This study uses quantitative and qualitative data to explain how customer sentiments and trust dynamics interact in AI-driven efforts. According AI’s dual character is a source of ethical issue and a stimulus for efficiency and innovation [44]. To create AI more equitable and respectful of human rights, it is crucial to incorporate a wide range of viewpoints and involve everyone in the development process [45]. The findings show that usefulness, transparency, and domain competence boost client confidence in AI systems. Systems with clear benefits and transparent decision-making procedures gain trust. However, dangers and negative experiences reduce trust, emphasising the need to address psychological barriers. The qualitative data show user concerns about biases, privacy, and unintended repercussions, emphasising the need for ethical AI adoption. The findings by (Oyekunle & Boohene, 2024), noted the adoption of Artificial Intelligence into business operations is a multifaceted process that is influenced by a combination of different elements [45]. Organisational leadership, culture, resource availability, perceived advantages, regulatory concerns, workforce preparedness, data security, and technology evaluation all play complex and important roles. These findings show that consumer views on AI are shaped by technological capabilities, psychological considerations, and contextual complexities, improving knowledge for responsible AI adoption.
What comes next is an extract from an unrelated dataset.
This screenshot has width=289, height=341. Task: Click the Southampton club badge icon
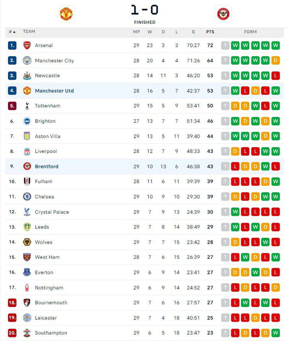(27, 333)
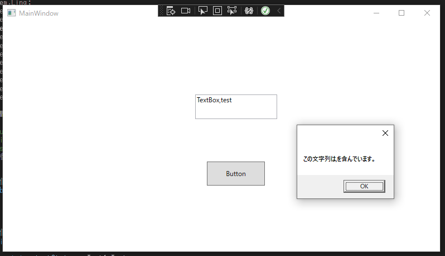
Task: Click the green checkmark Hot Reload icon
Action: coord(265,11)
The results of this paper demonstrate the impacts of this theoretical framework elements in customer confidence and how psychological elements and organisational practices affect AI system trust.

5.2. The Role of Trust in AI: Service Failure, Privacy, and Ethical Considerations

A competitive advantage in the dynamic business environment can be achieved by organisations that prioritise skill-based development Projects, cultivate an innovative culture, and incorporate AI-powered technologies [45]. This can be achieved by remaining at the forefront of technological advancements. Trust covers AI service failures, privacy, and ethics. In high-stakes sectors like healthcare, AI mistakes highlight the need for rigorous system testing and monitoring to retain confidence. Management of these failures requires honest communication and responsibility. To solve privacy issues, AI systems that handle sensitive data need strict data protection and transparent data processing. Not addressing these issues may undermine client confidence and AI adoption. Since biases and transparency are considered, ethics are crucial. Trust must be maintained by prioritising ethical AI with fairness and human monitoring.
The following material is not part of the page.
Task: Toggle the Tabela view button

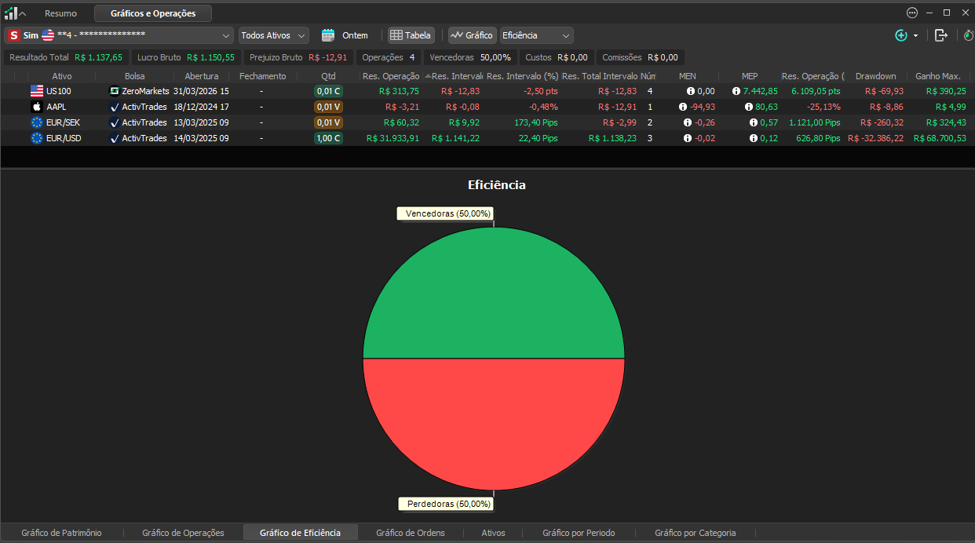Action: click(x=411, y=35)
5.3. Data Interpretation and Validation

5.3.1. Interpretation of Data

• Self-Reporting Bias: The reliance on self-reported data from surveys may introduce biases, as participants might provide responses they consider socially acceptable or might misinterpret questions. This factor could skew the true measure of trust in AI.

• Cross-Sectional Design Limitations: Employing a cross-sectional design captures data at a single point in time, limiting the ability to capture changes in consumer trust over time. This design does not account for dynamic changes influenced by technological advancements or shifts in societal norms.
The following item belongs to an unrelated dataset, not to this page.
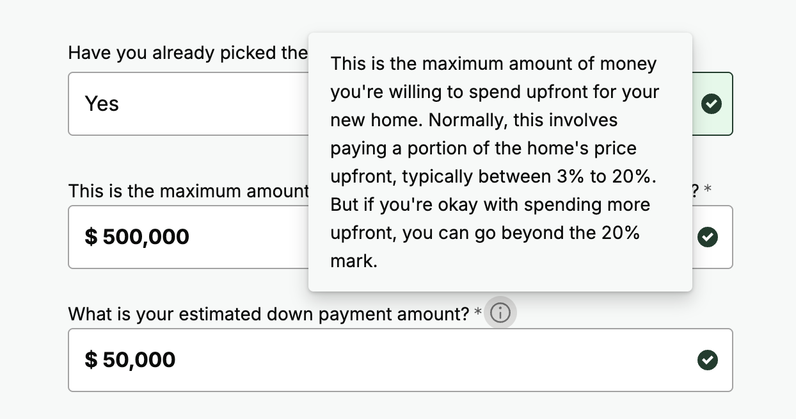Click the "What is your estimated down payment amount?" label
The height and width of the screenshot is (419, 796).
coord(269,314)

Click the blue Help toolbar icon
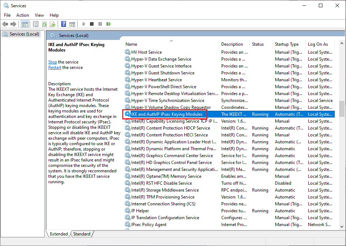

5.3.2. Validation of the Model

• Model Fit and Robustness: Although the SEM analysis shows a good model fit, indicated by appropriate indices (CFI, TLI, RMSEA), it is crucial to explore alternative models to ensure that the chosen model best represents the complex relationships among variables. Testing multiple models could help affirm that the findings are not the result of statistical anomalies.

• Generalizability Concerns: The study’s findings are drawn from a diverse sample across several industries, which may not be representative of all sectors or global demographics. Future research should consider broader and possibly international populations to enhance the generalizability of the results.

5.3.3. Addressing Potential Biases

• Sampling Bias: The sample composition and the method of sampling must be scrutinized for potential biases. An over-representation of certain demographic groups or industries might color the perceived general trust in AI.

• Measurement Validity: Ensuring the validity and reliability of the scales used to measure constructs such as trust and perceived utility is crucial. Examining the validity of these measures across different demographic groups would fortify the reliability of the findings.

5.3.4. Statistical and Practical Significance

• While the statistical significance of relationships is well-documented, the practical significance—how these relationships manifest in real-world scenarios—needs more exploration. This consideration is essential to understanding the true impact of the identified factors on consumer trust.

This structured approach to discussing data interpretation and model validation not only clarifies the limitations of the current study but also sets the stage for subsequent recommendations. It underscores the importance of meticulous methodological consideration and provides a robust foundation for future research directions, thereby enhancing the study’s overall credibility and utility.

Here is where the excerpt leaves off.